S. Jérôme. Nous avons donné le sens historique, voyons maintenant le sens anagogique. Il est défendu aux docteurs de l’Évangile d’avoir ni or, ni argent, ni monnaie dans leur bourse. Nous voyons que l’or est souvent pris pour l’intelligence, l’argent pour la parole, la monnaie pour la voix. Or, nous ne pouvons recevoir ces trois choses de personne, si ce n’est de Dieu qui nous les donne, ni emprunter rien aux enseignements des hérétiques, des philosophes ou d’autres doctrines également perverses. — S. Hil. (can. 10 sur S. Matth.) La ceinture est une des choses nécessaires à celui qui remplit quelque office, et elle rend son action plus libre ; nous défendre d’avoir de l’argent dans nos ceintures, c’est nous défendre toute vénalité dans l’exercice de notre ministère. Nous ne devons point porter de sac pour le chemin, c’est-à-dire qu’il nous faut laisser toute préoccupation des soins matériels ; car tout trésor sur la terre ne peut que nous être funeste, parce que notre cœur sera nécessairement là où notre trésor est enfoui. Il ajoute : « Ni deux tuniques. » Il nous suffit, en effet, de nous être revêtus une fois de Jésus-Christ, et après avoir reçu l’intelligence de la vérité, nous devons rejeter les vêtements que nous présentent l’hérésie ou la loi ancienne. « Ni chaussures, » c’est-à-dire que, marchant sur une terre sainte et débarrassée d’épines et de ronces, ainsi qu’il fut dit à Moïse (Ex 3), nous ne devons couvrir nos pieds d’autre chaussure que de celle que nous avons reçue de Jésus-Christ. — S. Jérôme.
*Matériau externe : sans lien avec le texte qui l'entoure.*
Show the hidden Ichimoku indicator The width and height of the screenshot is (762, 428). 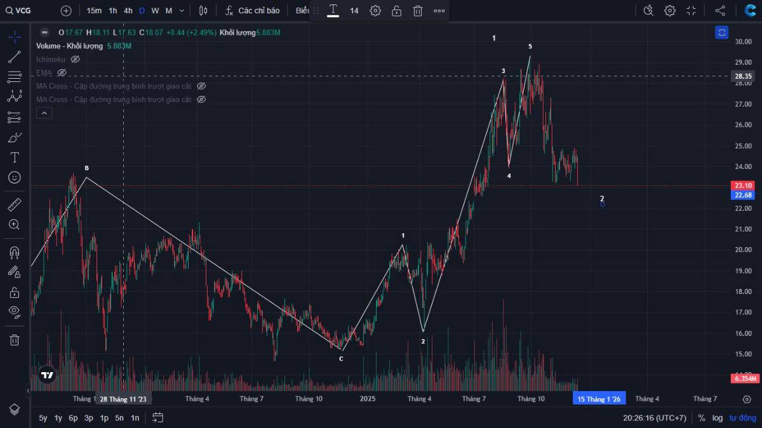point(76,59)
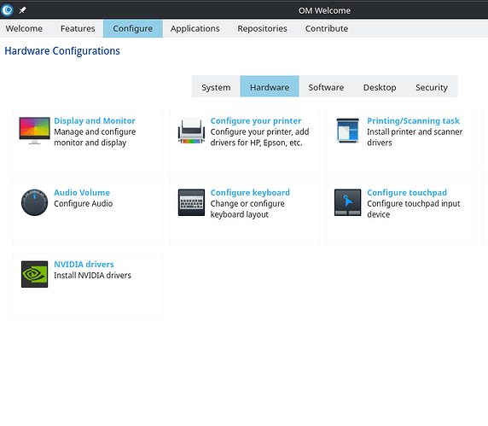Click the Printing/Scanning task icon
The width and height of the screenshot is (488, 426).
pyautogui.click(x=347, y=131)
Ou bien le Seigneur nous enseigne à ne pas enchaîner nos pieds dans les liens de la mort, mais à les dépouiller de tout pour entrer dans la terre sainte, à laisser même ce bâton qui pourrait se changer en serpent ; à ne nous appuyer sur aucun secours humain, car un bâton ou une baguette ne sont jamais que des roseaux qui, pour peu qu’on les presse, se brisent et déchirent la main de ceux qui s’y appuient. — S. Hil. (can. 10.) Nous n’avons besoin, du reste, d’aucun secours étranger, nous qui avons en main le rejeton qui est sorti de la tige de Jessé (Is 11, 1).

Saint Thomas d’Aquin, Glose continue des Évangiles. La chaîne d’or, ouvrage rédigé de 1263 à 1264.
Trad. par l’abbé J.-M. Peronne, Librairie Louis Vivès, 1868.